#### Text shown:
/---

Now and then an important book is published. Sometimes the importance of
the book is recognized when it hits the street. At other times the impact
of the book is not recognized for some time. Let's hope the importance of
this book is recognized immediately. I have purchased several copies of
this book and mailed them to my Congressional representatives. For much of
American history, evangelicalism was aligned with progressive political causes.
Nineteenth-century evangelicals fought for the abolition of slavery, universal
suffrage, and public education. But contemporary conservative activists have
defaulted on this majestic legacy, embracing instead an agenda virtually
indistinguishable from the Republican Party platform. Abortion, gay marriage,
intelligent design--the Religious Right is fighting, and winning, some of the
most important political battles of the twenty-first century. How has
evangelical Christianity become so entrenched in partisan politics?

\---

#### Job 1:
Retype the passage about evangelical politics, starting with "Nineteenth-century evangelicals fought" and going on through "in partisan politics?".

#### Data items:
/---

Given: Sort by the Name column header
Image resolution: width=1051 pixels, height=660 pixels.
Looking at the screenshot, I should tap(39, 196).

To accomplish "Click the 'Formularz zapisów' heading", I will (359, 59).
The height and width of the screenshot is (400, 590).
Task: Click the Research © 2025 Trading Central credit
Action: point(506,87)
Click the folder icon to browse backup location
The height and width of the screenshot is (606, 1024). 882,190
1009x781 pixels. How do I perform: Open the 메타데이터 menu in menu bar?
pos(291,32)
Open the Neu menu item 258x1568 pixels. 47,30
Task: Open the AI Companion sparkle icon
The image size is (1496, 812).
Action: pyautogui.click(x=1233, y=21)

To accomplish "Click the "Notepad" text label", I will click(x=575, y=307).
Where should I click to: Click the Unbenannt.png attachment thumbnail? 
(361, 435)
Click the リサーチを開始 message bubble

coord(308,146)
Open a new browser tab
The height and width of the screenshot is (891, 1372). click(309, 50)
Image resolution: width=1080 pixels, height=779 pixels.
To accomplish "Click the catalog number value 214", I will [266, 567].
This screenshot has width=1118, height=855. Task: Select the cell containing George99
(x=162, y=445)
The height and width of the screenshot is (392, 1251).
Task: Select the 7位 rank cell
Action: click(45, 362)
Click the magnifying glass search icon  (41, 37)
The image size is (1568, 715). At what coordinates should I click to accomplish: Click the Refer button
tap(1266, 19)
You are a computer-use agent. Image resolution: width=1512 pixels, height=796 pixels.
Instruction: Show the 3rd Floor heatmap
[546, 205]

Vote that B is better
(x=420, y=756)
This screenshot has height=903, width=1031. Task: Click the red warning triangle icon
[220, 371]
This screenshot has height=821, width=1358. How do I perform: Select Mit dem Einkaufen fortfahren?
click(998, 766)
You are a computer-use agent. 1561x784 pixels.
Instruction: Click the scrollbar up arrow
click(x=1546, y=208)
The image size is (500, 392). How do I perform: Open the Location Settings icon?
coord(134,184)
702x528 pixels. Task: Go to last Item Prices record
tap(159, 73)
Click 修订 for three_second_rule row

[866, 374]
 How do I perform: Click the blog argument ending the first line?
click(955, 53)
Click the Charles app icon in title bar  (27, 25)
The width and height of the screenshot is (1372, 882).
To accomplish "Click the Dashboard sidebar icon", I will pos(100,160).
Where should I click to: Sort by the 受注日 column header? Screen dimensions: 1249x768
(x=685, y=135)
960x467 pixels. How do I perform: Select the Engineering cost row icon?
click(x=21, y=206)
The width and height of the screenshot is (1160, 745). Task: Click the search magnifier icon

\---

#### Job 2:
Reproduce the records starting with the line with "Click the Charles" and going on through the end of the records, with "icon" changed to "symbol" throughout and nothing else altered.

#### Task solution 1:
Nineteenth-century evangelicals fought for the abolition of slavery, universal
suffrage, and public education. But contemporary conservative activists have
defaulted on this majestic legacy, embracing instead an agenda virtually
indistinguishable from the Republican Party platform. Abortion, gay marriage,
intelligent design--the Religious Right is fighting, and winning, some of the
most important political battles of the twenty-first century. How has
evangelical Christianity become so entrenched in partisan politics?

#### Task solution 2:
Click the Charles app symbol in title bar  (27, 25)
The width and height of the screenshot is (1372, 882).
To accomplish "Click the Dashboard sidebar symbol", I will pos(100,160).
Where should I click to: Sort by the 受注日 column header? Screen dimensions: 1249x768
(x=685, y=135)
960x467 pixels. How do I perform: Select the Engineering cost row symbol?
click(x=21, y=206)
The width and height of the screenshot is (1160, 745). Task: Click the search magnifier symbol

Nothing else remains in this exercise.